* **INFORMATION PROVIDED**
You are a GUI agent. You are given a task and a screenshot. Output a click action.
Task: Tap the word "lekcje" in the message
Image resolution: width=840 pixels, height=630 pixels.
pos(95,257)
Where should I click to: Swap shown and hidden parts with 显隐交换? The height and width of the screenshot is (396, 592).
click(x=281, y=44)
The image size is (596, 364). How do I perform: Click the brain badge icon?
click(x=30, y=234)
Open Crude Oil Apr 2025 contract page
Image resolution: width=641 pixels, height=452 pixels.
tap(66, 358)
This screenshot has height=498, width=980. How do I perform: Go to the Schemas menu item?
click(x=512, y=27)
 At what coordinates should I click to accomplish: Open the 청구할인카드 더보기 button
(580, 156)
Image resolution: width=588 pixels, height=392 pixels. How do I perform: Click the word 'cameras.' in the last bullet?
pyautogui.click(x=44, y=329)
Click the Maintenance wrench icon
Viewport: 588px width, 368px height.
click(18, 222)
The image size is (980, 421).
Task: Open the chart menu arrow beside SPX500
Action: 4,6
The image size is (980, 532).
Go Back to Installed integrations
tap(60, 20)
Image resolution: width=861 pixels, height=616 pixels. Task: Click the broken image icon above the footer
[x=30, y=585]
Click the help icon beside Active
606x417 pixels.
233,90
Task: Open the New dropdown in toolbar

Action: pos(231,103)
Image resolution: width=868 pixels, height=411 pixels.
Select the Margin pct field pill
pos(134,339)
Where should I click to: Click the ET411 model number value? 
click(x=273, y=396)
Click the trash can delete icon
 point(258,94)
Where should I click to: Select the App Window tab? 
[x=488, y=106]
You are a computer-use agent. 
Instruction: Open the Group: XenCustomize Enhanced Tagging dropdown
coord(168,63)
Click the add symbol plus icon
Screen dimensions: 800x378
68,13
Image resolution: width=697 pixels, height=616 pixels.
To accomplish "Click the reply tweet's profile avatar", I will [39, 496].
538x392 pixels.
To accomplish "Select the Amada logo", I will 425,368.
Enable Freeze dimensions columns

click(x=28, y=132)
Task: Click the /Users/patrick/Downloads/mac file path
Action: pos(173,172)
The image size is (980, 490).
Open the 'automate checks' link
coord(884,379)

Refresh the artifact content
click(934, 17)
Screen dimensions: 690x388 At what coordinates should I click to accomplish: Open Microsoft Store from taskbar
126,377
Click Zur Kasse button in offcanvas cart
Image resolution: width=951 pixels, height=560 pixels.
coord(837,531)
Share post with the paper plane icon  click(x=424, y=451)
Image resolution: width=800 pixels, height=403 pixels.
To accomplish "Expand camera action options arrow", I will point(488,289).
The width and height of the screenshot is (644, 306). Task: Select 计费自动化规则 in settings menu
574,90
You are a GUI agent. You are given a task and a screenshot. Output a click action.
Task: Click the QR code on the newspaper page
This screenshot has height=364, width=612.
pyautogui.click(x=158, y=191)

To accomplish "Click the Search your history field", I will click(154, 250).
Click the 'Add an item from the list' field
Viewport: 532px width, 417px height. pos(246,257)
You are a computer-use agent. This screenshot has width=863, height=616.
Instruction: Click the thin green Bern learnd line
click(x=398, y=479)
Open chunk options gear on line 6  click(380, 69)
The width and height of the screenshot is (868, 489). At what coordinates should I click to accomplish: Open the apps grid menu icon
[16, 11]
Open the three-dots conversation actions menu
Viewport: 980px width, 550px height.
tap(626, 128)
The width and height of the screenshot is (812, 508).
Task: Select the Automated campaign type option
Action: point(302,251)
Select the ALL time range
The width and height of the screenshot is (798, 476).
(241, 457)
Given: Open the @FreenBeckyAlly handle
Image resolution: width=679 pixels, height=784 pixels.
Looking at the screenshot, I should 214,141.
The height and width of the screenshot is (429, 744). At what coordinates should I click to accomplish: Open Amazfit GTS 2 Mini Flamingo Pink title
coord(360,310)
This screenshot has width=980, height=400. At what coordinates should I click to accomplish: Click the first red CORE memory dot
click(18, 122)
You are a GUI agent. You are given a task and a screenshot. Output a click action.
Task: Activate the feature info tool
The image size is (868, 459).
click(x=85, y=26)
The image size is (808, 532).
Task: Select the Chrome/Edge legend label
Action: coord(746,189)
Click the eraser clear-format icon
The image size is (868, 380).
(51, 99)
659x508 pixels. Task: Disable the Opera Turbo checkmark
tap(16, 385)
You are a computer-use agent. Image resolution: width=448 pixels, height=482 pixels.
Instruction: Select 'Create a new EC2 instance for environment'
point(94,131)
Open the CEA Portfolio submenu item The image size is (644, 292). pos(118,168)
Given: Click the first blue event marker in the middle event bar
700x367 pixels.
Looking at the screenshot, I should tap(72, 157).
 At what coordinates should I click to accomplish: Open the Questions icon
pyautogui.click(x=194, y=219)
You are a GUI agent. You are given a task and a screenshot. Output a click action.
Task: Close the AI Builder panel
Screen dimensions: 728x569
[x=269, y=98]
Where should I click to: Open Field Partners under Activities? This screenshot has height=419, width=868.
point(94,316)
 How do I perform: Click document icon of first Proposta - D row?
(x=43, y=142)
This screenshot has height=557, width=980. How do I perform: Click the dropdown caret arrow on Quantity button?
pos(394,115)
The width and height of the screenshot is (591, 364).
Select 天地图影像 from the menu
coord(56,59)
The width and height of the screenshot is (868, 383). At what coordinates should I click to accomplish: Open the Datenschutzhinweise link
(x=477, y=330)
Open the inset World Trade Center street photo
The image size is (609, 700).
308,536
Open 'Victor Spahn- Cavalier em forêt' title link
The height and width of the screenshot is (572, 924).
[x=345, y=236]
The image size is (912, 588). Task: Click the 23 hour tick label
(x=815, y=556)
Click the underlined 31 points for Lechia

* **INSTRUCTIONS TO FOLLOW**
Retype the listing. Match it exactly.

* **OUTPUT OF THE EXERCISE**
You are a GUI agent. You are given a task and a screenshot. Output a click action.
Task: Tap the word "lekcje" in the message
Image resolution: width=840 pixels, height=630 pixels.
pos(95,257)
Where should I click to: Swap shown and hidden parts with 显隐交换? The height and width of the screenshot is (396, 592).
click(x=281, y=44)
The image size is (596, 364). How do I perform: Click the brain badge icon?
click(x=30, y=234)
Open Crude Oil Apr 2025 contract page
Image resolution: width=641 pixels, height=452 pixels.
tap(66, 358)
This screenshot has height=498, width=980. How do I perform: Go to the Schemas menu item?
click(x=512, y=27)
 At what coordinates should I click to accomplish: Open the 청구할인카드 더보기 button
(580, 156)
Image resolution: width=588 pixels, height=392 pixels. How do I perform: Click the word 'cameras.' in the last bullet?
pyautogui.click(x=44, y=329)
Click the Maintenance wrench icon
Viewport: 588px width, 368px height.
click(18, 222)
The image size is (980, 421).
Task: Open the chart menu arrow beside SPX500
Action: 4,6
The image size is (980, 532).
Go Back to Installed integrations
tap(60, 20)
Image resolution: width=861 pixels, height=616 pixels. Task: Click the broken image icon above the footer
[x=30, y=585]
Click the help icon beside Active
606x417 pixels.
233,90
Task: Open the New dropdown in toolbar

Action: pos(231,103)
Image resolution: width=868 pixels, height=411 pixels.
Select the Margin pct field pill
pos(134,339)
Where should I click to: Click the ET411 model number value? 
click(x=273, y=396)
Click the trash can delete icon
 point(258,94)
Where should I click to: Select the App Window tab? 
[x=488, y=106]
You are a computer-use agent. 
Instruction: Open the Group: XenCustomize Enhanced Tagging dropdown
coord(168,63)
Click the add symbol plus icon
Screen dimensions: 800x378
68,13
Image resolution: width=697 pixels, height=616 pixels.
To accomplish "Click the reply tweet's profile avatar", I will [39, 496].
538x392 pixels.
To accomplish "Select the Amada logo", I will 425,368.
Enable Freeze dimensions columns

click(x=28, y=132)
Task: Click the /Users/patrick/Downloads/mac file path
Action: pos(173,172)
The image size is (980, 490).
Open the 'automate checks' link
coord(884,379)

Refresh the artifact content
click(934, 17)
Screen dimensions: 690x388 At what coordinates should I click to accomplish: Open Microsoft Store from taskbar
126,377
Click Zur Kasse button in offcanvas cart
Image resolution: width=951 pixels, height=560 pixels.
coord(837,531)
Share post with the paper plane icon  click(x=424, y=451)
Image resolution: width=800 pixels, height=403 pixels.
To accomplish "Expand camera action options arrow", I will point(488,289).
The width and height of the screenshot is (644, 306). Task: Select 计费自动化规则 in settings menu
574,90
You are a GUI agent. You are given a task and a screenshot. Output a click action.
Task: Click the QR code on the newspaper page
This screenshot has height=364, width=612.
pyautogui.click(x=158, y=191)

To accomplish "Click the Search your history field", I will click(154, 250).
Click the 'Add an item from the list' field
Viewport: 532px width, 417px height. pos(246,257)
You are a computer-use agent. This screenshot has width=863, height=616.
Instruction: Click the thin green Bern learnd line
click(x=398, y=479)
Open chunk options gear on line 6  click(380, 69)
The width and height of the screenshot is (868, 489). At what coordinates should I click to accomplish: Open the apps grid menu icon
[16, 11]
Open the three-dots conversation actions menu
Viewport: 980px width, 550px height.
tap(626, 128)
The width and height of the screenshot is (812, 508).
Task: Select the Automated campaign type option
Action: point(302,251)
Select the ALL time range
The width and height of the screenshot is (798, 476).
(241, 457)
Given: Open the @FreenBeckyAlly handle
Image resolution: width=679 pixels, height=784 pixels.
Looking at the screenshot, I should 214,141.
The height and width of the screenshot is (429, 744). At what coordinates should I click to accomplish: Open Amazfit GTS 2 Mini Flamingo Pink title
coord(360,310)
This screenshot has width=980, height=400. At what coordinates should I click to accomplish: Click the first red CORE memory dot
click(18, 122)
You are a GUI agent. You are given a task and a screenshot. Output a click action.
Task: Activate the feature info tool
The image size is (868, 459).
click(x=85, y=26)
The image size is (808, 532).
Task: Select the Chrome/Edge legend label
Action: coord(746,189)
Click the eraser clear-format icon
The image size is (868, 380).
(51, 99)
659x508 pixels. Task: Disable the Opera Turbo checkmark
tap(16, 385)
You are a computer-use agent. Image resolution: width=448 pixels, height=482 pixels.
Instruction: Select 'Create a new EC2 instance for environment'
point(94,131)
Open the CEA Portfolio submenu item The image size is (644, 292). pos(118,168)
Given: Click the first blue event marker in the middle event bar
700x367 pixels.
Looking at the screenshot, I should tap(72, 157).
 At what coordinates should I click to accomplish: Open the Questions icon
pyautogui.click(x=194, y=219)
You are a GUI agent. You are given a task and a screenshot. Output a click action.
Task: Close the AI Builder panel
Screen dimensions: 728x569
[x=269, y=98]
Where should I click to: Open Field Partners under Activities? This screenshot has height=419, width=868.
point(94,316)
 How do I perform: Click document icon of first Proposta - D row?
(x=43, y=142)
This screenshot has height=557, width=980. How do I perform: Click the dropdown caret arrow on Quantity button?
pos(394,115)
The width and height of the screenshot is (591, 364).
Select 天地图影像 from the menu
coord(56,59)
The width and height of the screenshot is (868, 383). At what coordinates should I click to accomplish: Open the Datenschutzhinweise link
(x=477, y=330)
Open the inset World Trade Center street photo
The image size is (609, 700).
308,536
Open 'Victor Spahn- Cavalier em forêt' title link
The height and width of the screenshot is (572, 924).
[x=345, y=236]
The image size is (912, 588). Task: Click the 23 hour tick label
(x=815, y=556)
Click the underlined 31 points for Lechia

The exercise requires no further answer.